-- BEGIN Stored data --

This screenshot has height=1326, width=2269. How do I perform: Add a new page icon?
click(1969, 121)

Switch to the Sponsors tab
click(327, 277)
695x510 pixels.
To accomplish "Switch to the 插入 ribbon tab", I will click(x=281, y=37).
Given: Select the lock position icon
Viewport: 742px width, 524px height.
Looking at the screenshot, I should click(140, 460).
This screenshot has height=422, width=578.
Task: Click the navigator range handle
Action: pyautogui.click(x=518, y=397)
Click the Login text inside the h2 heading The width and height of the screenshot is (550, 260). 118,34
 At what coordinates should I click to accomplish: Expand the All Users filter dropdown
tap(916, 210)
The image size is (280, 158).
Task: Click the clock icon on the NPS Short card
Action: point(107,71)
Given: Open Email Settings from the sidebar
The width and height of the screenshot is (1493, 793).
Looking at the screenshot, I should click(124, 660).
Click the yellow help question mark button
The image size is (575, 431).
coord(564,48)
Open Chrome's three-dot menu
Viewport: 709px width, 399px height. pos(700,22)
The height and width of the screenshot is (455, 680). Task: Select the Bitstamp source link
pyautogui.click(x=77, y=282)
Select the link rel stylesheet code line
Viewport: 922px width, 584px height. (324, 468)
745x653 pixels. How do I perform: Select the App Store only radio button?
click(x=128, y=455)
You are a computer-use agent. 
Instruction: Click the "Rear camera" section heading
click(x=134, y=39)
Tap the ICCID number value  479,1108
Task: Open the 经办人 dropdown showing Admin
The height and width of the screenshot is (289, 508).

-- END Stored data --

= Prompt =
Arrange the records from their first line up to and including the line with "will click(x=281, y=37)." as a Markdown table with the columns Row and Line. Leave out blank lines.

= The completed task =
| Row | Line |
|---|---|
| 1 | This screenshot has height=1326, width=2269. How do I perform: Add a new page icon? |
| 2 | click(1969, 121) |
| 3 | Switch to the Sponsors tab |
| 4 | click(327, 277) |
| 5 | 695x510 pixels. |
| 6 | To accomplish "Switch to the 插入 ribbon tab", I will click(x=281, y=37). |